Subvenções: Justiça bloqueia bens de Gustinho e Valmir

Gabriel Damásio
gabrieldamasio@jornaldodiase.com.br

A Justiça sergipana blo-queou os bens de mais dois políticos envolvidos com o escândalo das verbas de subvenção da Assembleia Legislativa de Sergipe (Alese). Uma decisão da juíza Carolina Valadares Bittencourt, da 1ª Vara Cível de Lagarto (Centro-Sul), determinou a indisponibilidade dos bens dos deputados Gustinho Ribeiro (PSD) e Valmir Monteiro (PSC), que foram citados em três ações de improbidade administrativa movidas pelo Ministério Público da comarca local. A notícia foi confirmada ontem em uma nota divulgada pela assessoria do Ministério Público Estadual (MPE).

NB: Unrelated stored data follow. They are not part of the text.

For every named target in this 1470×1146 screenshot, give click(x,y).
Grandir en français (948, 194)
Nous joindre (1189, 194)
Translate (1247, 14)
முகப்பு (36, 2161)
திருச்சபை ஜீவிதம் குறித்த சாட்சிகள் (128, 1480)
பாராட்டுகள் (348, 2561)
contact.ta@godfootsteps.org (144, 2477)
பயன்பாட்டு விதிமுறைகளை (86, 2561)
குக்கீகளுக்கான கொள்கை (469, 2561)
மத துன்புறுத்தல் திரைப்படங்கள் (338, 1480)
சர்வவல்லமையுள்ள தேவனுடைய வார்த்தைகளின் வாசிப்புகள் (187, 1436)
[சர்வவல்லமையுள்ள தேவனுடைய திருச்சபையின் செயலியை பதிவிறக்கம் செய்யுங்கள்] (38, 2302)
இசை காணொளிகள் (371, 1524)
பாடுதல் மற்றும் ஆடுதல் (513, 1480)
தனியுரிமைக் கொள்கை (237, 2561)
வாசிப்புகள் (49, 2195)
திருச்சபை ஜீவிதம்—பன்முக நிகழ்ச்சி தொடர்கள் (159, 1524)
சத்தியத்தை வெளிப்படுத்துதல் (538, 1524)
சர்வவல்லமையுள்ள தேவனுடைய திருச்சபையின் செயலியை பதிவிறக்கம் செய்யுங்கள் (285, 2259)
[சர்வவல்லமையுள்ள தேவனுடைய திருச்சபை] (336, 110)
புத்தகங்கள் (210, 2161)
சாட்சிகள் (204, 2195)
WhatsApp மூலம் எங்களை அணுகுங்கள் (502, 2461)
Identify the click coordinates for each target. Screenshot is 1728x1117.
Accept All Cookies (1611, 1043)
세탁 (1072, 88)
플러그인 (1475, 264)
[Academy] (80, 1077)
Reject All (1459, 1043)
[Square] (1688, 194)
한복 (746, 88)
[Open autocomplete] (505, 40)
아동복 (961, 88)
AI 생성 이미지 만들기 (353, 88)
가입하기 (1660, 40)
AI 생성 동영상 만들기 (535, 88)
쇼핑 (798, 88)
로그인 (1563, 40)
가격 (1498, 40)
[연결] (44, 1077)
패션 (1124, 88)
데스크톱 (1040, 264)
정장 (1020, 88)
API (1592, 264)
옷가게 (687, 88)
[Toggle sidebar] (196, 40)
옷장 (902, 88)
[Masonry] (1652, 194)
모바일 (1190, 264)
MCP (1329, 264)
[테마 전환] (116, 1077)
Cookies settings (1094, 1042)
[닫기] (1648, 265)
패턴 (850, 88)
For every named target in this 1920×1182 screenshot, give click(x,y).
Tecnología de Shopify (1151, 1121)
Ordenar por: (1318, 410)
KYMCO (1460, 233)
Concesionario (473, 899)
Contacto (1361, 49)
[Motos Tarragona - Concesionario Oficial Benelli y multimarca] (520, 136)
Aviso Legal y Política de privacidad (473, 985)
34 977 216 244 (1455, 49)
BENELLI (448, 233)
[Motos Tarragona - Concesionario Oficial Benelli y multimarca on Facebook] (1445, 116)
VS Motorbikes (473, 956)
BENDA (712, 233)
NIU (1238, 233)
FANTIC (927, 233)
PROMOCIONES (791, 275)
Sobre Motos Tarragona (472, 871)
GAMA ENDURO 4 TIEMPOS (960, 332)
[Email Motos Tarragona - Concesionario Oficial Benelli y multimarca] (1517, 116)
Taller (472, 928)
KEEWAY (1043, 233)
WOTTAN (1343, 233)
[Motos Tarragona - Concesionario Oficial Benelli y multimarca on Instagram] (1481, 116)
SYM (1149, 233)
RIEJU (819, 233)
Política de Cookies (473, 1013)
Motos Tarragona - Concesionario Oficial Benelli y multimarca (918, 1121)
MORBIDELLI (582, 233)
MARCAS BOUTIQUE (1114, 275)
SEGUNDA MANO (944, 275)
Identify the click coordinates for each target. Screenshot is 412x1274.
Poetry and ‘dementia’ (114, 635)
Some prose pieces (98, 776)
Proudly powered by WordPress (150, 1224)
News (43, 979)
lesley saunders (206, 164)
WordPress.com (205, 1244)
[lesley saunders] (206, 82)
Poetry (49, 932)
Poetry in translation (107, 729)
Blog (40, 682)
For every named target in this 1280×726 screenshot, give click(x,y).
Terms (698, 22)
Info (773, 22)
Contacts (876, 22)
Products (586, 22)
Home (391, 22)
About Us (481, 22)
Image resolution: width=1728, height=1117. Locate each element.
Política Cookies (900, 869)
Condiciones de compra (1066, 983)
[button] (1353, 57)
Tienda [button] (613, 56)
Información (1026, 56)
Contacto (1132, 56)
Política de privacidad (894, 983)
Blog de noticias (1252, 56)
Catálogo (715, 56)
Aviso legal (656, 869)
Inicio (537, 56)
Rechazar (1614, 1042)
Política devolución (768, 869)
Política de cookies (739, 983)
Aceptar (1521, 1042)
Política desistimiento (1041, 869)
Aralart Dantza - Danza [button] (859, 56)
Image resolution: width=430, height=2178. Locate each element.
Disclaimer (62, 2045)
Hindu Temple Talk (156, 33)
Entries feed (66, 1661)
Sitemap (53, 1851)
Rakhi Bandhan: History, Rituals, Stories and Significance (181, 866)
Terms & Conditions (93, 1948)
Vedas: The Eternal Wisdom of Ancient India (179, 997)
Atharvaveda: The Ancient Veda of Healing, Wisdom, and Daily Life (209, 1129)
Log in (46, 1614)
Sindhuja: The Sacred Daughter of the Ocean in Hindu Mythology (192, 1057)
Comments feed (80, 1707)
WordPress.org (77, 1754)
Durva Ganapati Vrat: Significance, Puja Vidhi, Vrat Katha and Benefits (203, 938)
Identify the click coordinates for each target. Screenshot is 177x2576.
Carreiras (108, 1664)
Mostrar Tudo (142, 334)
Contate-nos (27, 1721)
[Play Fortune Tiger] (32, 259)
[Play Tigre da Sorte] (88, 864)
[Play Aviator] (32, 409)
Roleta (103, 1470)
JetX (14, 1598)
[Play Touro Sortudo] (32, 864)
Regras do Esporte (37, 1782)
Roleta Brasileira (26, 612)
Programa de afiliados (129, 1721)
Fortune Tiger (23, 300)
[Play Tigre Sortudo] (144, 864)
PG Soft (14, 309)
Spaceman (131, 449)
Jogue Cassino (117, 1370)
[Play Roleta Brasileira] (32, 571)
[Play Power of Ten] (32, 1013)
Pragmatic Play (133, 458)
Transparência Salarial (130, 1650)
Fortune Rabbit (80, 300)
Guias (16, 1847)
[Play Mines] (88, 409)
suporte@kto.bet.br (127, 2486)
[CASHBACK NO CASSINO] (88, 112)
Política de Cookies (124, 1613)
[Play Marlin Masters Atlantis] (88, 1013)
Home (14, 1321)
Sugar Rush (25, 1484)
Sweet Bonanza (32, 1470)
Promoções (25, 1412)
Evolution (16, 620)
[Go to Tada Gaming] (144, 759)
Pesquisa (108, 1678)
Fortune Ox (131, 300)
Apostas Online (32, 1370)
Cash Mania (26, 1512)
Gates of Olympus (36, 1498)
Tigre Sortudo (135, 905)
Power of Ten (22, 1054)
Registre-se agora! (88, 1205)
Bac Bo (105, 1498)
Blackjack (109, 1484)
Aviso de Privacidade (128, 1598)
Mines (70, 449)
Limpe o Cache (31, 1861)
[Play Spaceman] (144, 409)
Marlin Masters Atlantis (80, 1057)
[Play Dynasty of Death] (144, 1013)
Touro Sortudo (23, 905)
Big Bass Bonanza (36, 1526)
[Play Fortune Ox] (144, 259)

A medida se estende para as empresas Distac Consultoria e Locação Ltda e Distac Cursos (Álvaro Brito do Nascimento Júnior ME), além das entidades Associação Comunitária e Produtiva Áurea Ribeiro, Associação Comunitária e Produtiva de São José e Associação Comunitária Josefa Evangelista. Além dos deputados, outras seis pessoas ligadas a estas empresas e entidades também foram processadas e tiveram seus bens igualmente bloqueados: Álvaro Brito do Nascimento Júnior e Zênia Oliveira Nascimento (ex-assessores do gabinete de Gustinho), Hênio Lemos Calazans Sobrinho, Maria Valdelice Monteiro, Maria Fausta Dias de Souza e Anderson de Portugal Silva.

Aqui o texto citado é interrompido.